Entries taken from a collection:
*** Begin section ***

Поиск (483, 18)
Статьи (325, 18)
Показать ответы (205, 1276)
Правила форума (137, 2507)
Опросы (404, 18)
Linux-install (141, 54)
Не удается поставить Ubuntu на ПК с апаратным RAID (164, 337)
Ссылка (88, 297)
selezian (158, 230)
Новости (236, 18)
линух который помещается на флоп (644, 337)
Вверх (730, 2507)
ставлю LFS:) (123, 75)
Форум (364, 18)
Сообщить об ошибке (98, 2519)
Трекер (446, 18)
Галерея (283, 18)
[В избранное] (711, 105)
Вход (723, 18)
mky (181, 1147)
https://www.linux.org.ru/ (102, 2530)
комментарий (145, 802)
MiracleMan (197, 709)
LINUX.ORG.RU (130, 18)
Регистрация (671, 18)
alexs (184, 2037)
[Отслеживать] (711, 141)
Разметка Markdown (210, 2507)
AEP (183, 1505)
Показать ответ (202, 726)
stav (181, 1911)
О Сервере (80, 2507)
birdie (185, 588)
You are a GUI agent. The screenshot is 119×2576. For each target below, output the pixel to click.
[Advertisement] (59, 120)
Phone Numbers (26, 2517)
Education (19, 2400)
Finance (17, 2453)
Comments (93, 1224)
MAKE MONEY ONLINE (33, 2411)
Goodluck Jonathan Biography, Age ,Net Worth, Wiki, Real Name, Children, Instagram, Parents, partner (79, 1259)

*** End section ***

Your goal: Output only the lines from the top of the entries through the one holding "Новости (236, 18)", copied exactly.

Result of the exercise:
Поиск (483, 18)
Статьи (325, 18)
Показать ответы (205, 1276)
Правила форума (137, 2507)
Опросы (404, 18)
Linux-install (141, 54)
Не удается поставить Ubuntu на ПК с апаратным RAID (164, 337)
Ссылка (88, 297)
selezian (158, 230)
Новости (236, 18)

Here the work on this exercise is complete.